Monomethoxy poly(ethylene glycol) (mPEG, Sigma-Aldrich Chemical) with a molecular weight of 2000 was dried by azeodistillation of anhydrous toluene twice before use. Phosphorus oxychloride (Xiya Reagent) was distilled under reduced pressure just before use. Chloroform (CHCl3) was obtained from Duksan Pure Chemicals Co., Ltd. (Korea) and purified through a Vigor solvent purification system. 1,7-Diaminoheptane was purchased from TCI Shanghai Development Co., Ltd. 3-(4,[zol-2-yl)-2,5-diphenyl tetrazolium bromide (MTT) was purchased from Sigma-Aldrich Chemical Co., Ltd. Chlorin e6 (Ce6) was obtained from J&K Chemical Ltd. Doxorubicin (DOX) was purchased from Wuhan Dahua Co. Ltd. All other reagents and solvents were of analytical grade and used as received.

The proton nuclear magnetic resonance (1H NMR) spectra were recorded in deuterated dimethyl sulfoxide (DMSO-d6) on a 400-MHz spectrometer (Avance Ш, Bruker, Germany). The size and zeta potential measurements were carried out in aqueous solution using a Malvern ZS90 dynamic light scattering instrument with a He-Ne laser (633 nm) and 90° collecting optics. The data were analyzed using Malvern Dispersion Technology Software 5.10. Transmission electron microscopy (TEM) measurements were made using a JEOL 2010 high-resolution transmission electron microscope with an accelerating voltage of 200 kV. The concentrations of Ce6 and DOX were determined by Agilent high-performance liquid chromatography (HPLC) according to previous methods 42, 47.

Cell lines and animals

The human breast adenocarcinoma (MCF-7) cell line was obtained from the American Type Culture Collection (ATCC, MD, USA), and the P-gp overexpressing human breast carcinoma cell line (DOX-resistant MCF-7 cell line, MCF-7/ADR) was kindly provided by Prof. Jun Wang (University of Science and Technology of China). Both cell types were cultured in RPMI 1640 medium (Gibco, China) supplemented with 10% fetal bovine serum (FBS, ExcellBio, China) at 37 °C using a humidified 5% CO2 incubator. MCF-7/ADR cells were maintained with free DOX at 5 μg/mL. BALB/c nude mice (female, 6 weeks old) and ICR mice (6 weeks old) were purchased from Vital River Laboratory Animal Technology Co., Ltd. (Beijing, China). All animals received care in compliance with the guidelines outlined in the Guide for the Care and Use of Laboratory Animals, and all procedures were approved by the Tianjin Medical University Animal Care and Use Committee. The xenograft tumor model was generated by injection of 5×106 MCF-7/ADR cells (100 μL) with 50% Matrigel® Matrix (Corning, Bedford, MA) into the mammary fat pad of female BALB/c nude mice.

Synthesis of PDSE

In a typical reaction, a mixture of cysteamine hydrochloride (11.36 g, 100 mmol) and anhydrous acetone (15.6 g, 269 mmol) were saturated with dry hydrogen chloride and stirred at room temperature for 8 h. After the reaction, the product was filtered and washed twice with chloroform. Then, the product was dried and recrystallized from 6 M NaOH aqueous solution three times. Finally, the product was extracted with CH2Cl2 to obtain the product (6.33 g, 65% yield).

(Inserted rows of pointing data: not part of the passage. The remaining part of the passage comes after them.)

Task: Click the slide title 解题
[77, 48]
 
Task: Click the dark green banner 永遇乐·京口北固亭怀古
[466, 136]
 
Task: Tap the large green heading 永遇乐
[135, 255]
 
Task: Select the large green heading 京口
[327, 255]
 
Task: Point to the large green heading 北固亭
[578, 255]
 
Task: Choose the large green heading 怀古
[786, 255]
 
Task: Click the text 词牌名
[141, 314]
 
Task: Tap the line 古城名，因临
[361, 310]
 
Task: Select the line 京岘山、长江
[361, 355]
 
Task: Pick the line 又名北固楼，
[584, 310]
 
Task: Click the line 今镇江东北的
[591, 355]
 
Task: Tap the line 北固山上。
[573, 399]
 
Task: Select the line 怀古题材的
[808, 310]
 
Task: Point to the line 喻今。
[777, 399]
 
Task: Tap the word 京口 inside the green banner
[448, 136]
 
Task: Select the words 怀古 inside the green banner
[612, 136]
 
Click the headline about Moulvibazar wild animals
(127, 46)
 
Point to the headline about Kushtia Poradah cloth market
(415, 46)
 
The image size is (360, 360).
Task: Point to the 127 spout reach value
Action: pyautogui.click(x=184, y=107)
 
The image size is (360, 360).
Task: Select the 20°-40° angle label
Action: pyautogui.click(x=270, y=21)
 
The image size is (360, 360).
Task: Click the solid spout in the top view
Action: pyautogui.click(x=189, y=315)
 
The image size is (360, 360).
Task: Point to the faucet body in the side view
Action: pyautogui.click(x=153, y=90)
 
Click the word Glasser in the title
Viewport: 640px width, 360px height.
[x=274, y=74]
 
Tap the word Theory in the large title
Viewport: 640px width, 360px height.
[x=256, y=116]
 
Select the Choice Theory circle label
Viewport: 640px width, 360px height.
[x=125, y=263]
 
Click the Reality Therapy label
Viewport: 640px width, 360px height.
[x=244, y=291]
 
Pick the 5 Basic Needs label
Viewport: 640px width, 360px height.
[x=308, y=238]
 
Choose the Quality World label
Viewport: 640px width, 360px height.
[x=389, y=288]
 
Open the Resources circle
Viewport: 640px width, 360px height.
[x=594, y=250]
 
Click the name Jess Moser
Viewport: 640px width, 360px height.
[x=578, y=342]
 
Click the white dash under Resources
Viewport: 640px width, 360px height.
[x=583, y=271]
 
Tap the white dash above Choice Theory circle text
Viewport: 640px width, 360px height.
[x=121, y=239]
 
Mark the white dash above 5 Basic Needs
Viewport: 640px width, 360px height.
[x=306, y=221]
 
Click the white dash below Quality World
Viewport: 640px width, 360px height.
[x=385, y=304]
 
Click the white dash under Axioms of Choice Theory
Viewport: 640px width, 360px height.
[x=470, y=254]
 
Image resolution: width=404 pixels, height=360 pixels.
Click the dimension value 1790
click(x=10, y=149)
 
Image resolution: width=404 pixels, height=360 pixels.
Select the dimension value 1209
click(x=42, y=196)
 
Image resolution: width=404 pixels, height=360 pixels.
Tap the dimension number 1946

Synthesis of SO-responsive hyperbranched copolymer

Anhydrous mPEG (0.500 g, 0.25 mmol) was dissolved in 10 mL dry chloroform, and phosphorus oxychloride (0.450 g, 2.93 mmol) in 10 mL of CHCl3 was then added. After stirring for 2 h at 25 ºC, the mixture was added slowly to a CHCl3 solution of PDSE (1 g, 5.2 mmol) and triethylamine (1.26 g, 12.5 mmol) at -5 ºC. After reaction for 12 h, the salts were removed by filtration, and the liquid phase was washed by dilute hydrochloric acid (1 M), saturated NaHCO3 aqueous solution and saturated brine. The organic phase was separated, collected, dried with magnesium sulfate anhydrous and precipitated into anhydrous diethyl ether at 0 ºC twice. The obtained product was dried to give a pale-yellow powder with a typical yield of approximately 79%. The non-responsive hyperbranched copolymer was synthesized by a similar method while the PDSE was replaced by 1,7-diaminoheptane.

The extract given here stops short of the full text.